FIG. 4.

β-Catenin can interact with HDAC1 and attenuate HDAC activity. (A) 293 cells were transfected with expression vectors encoding the indicated cDNAs. The amount of FLAG-tagged LEF1 or FLAG-tagged HDAC1 associated with β-catenin or mSin3A in each extract was detected by Western blotting for the FLAG epitope following immunoprecipitation with antisera specific for β-catenin or the Glu-Glu epitope on mSin3A (top panel). The values at the bottom of the top panel are the HDAC activities determined for each immunoprecipitation. ND, not determined. Western blotting of whole-cell extracts shows that the transfected HDAC1, LEF1, and β-catenin proteins are expressed to similar levels (bottom panel). The top and bottom panels are aligned so that the IPs shown in a given lane were performed from the cell extracts shown in the lane directly below. (B) 293 cells were transfected with expression vectors encoding the indicated cDNAs.
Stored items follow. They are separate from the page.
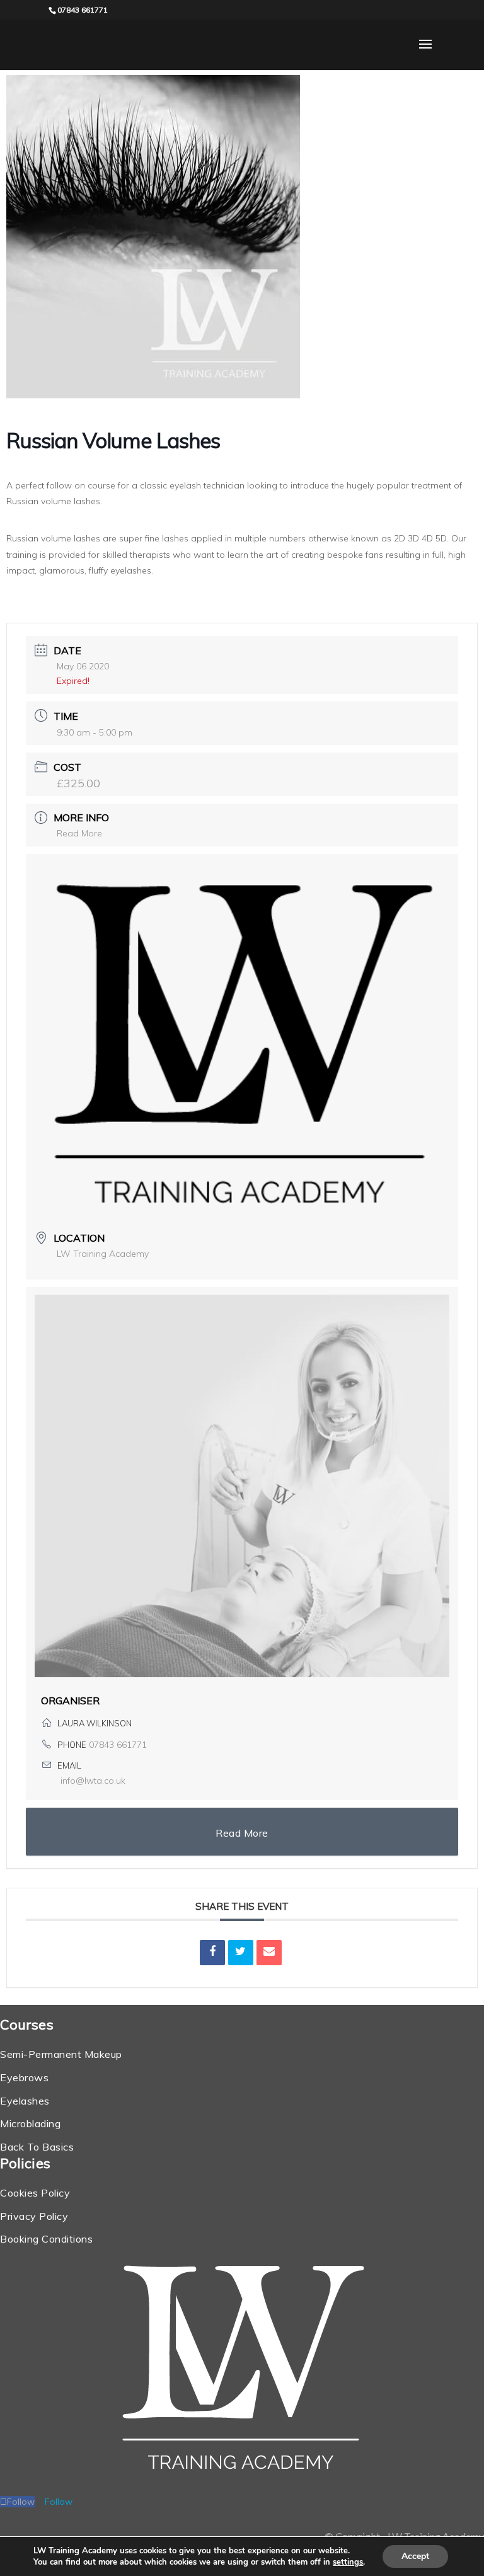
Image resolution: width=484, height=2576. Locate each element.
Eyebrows (24, 2077)
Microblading (30, 2123)
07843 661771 (118, 1744)
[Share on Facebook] (212, 1952)
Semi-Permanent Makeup (61, 2054)
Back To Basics (37, 2146)
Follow (58, 2501)
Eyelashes (25, 2100)
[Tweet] (240, 1952)
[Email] (269, 1952)
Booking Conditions (46, 2238)
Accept (415, 2556)
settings (348, 2562)
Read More (79, 833)
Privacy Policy (34, 2216)
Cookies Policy (35, 2192)
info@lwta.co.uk (92, 1780)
The proteins associated with MYC-LEF1 were detected with a mixture of antibodies specific for the FLAG epitope, LEF1, and β-catenin (top panel). Western blotting of whole-cell extracts shows that the transfected HDAC1, LEF1, and β-catenin proteins are expressed to similar levels (bottom panel). The panels are aligned as in panel A. In both panels, “Activation” and “Repression” mark the lanes showing experiments performed under activation and repression conditions, respectively.